Add describe and limiting of http expostion #110

brian-brazil · 2016-11-03T17:07:12Z

This is the first pass on limiting what's returned over http exposition via a url parameter. We'll likely need to support POST also in future to get around URL length limits.

@juliusv @fabxc @beorn7 @SuperQ

Fixes #97

This works by adding an optional describe method to collectors, which returns data in the same format as collect (though hopefully without the samples). If present it is called at registration time. If describe is not present and auto_describe=True is set on the registry, then collect is called instead. This is enabled by default on the default registry, but disabled elsewhere. There's not much point doing extra checks for a transient registry used to push to a pushgateway, particularly if collection is expensive.

This works by specifiny URL parameters called name[]. Only the required collectors will be called, and then filtered down. This depends on the collectors sufficiently implementing describe.

beorn7 · 2016-11-04T21:35:04Z

prometheus_client/core.py

+        '''Returns object that only collects some metrics.
+
+        Returns an object which upon collect() will return
+        only samples with the given names.


Wasn't the plan to allow regexp matches for names, too? And inverted matches? (i.e. collect all metrics except those matching 'foo.*')?

This is v1, so I didn't add the regexes yet.

Inverted wasn't something I'd planned.

I would imagine it's a common use case: You want a scrape as "normal" as possible, just that one expensive metric with high cardinality should go.
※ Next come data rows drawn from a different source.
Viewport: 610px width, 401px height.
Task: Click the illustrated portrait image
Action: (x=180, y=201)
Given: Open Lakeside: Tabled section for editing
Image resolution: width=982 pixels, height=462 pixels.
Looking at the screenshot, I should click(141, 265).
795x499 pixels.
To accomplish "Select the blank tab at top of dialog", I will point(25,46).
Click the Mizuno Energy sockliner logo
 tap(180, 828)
I'm presuming that that'd be handled on the Prometheus side with metric relabelling.

Which would not avoid collecting the metric (which might be expensive) and sending it over the wire (which might be bandwidth limited).
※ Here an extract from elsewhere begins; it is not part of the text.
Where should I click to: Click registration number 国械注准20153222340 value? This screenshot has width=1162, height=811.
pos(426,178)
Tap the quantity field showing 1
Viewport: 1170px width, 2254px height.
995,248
I don't think I've ever come across the case where the cost of collecting, sending, receiving and rejecting the metric was relevant (beyond a slight dip in CPU when the metric was fixed).

If someone asks us for it we can consider it then.

I don't understand. If this is the case, why are we doing client-side restrictions (like in this PR) at all?

The cost has never been relevant when dealing with a high-cardinality metric for normal scraping.

It has been relevant when attempting to do high-frequency scraping of a very limited set of metrics.

Perhaps we are missing each others point here. I try to rephrase:

I wish to do high frequency scraping.

I have identified a single metric that is expensive for any of the following reasons:

It comprises 80% of the scrape volume, and I am bandwidth limited.

It is expensive to collect().

Let's assume for the sake of your argument that it's usually the latter and not the former that matters. I could of course hand-pick and whitelist the metrics I'm interested in. But if I can do my high frequency scraping without problem by just blacklisting the one metric known to be expensive to collect()?

IIRC the mysqld_exporter has exactly that case. So what we do right now is to switch certain metrics on and off on the command line. At SC, we run separate high-frequency collectors with fewer metrics activated. It would be great if we could just tell the collector via URL params to not collect selected few expensive-to-collect metrics for high-frequency scraping rather than running separate exporter instances with different command line flags.

If I understand you correctly, you are claiming that the high-frequency scrape case will naturally result in scraping a whitelisted set of metrics. But if I understand the mysqld_exporter use case correctly, it's the opposite: One tends to blacklist known expensive metrics and wants to collect all others with high frequency. @SuperQ please correct me if I'm wrong.

If I understand you correctly, you are claiming that the high-frequency scrape case will naturally result in scraping a whitelisted set of metrics.

Yes. Given the data volumes involved with such systems no other way is practical, and I've never seen any other approach taken. Usually you'd be whitelisting on the order of 10 metrics, and with a blacklisting approach the organic growth of metrics would be sufficient to take out such a system.

To be honest, if you've a system where one metric comprises 80% of data volume you've bigger problems (I came across that exact case once, and greatly decreased the metric cardinality).

But if I understand the mysqld_exporter use case correctly, it's the opposite: One tends to blacklist known expensive metrics and wants to collect all others with high frequency.

That's not my understanding. The mysqld exporter isn't covered by this anyway, it's sufficiently weird that it can't implement describe.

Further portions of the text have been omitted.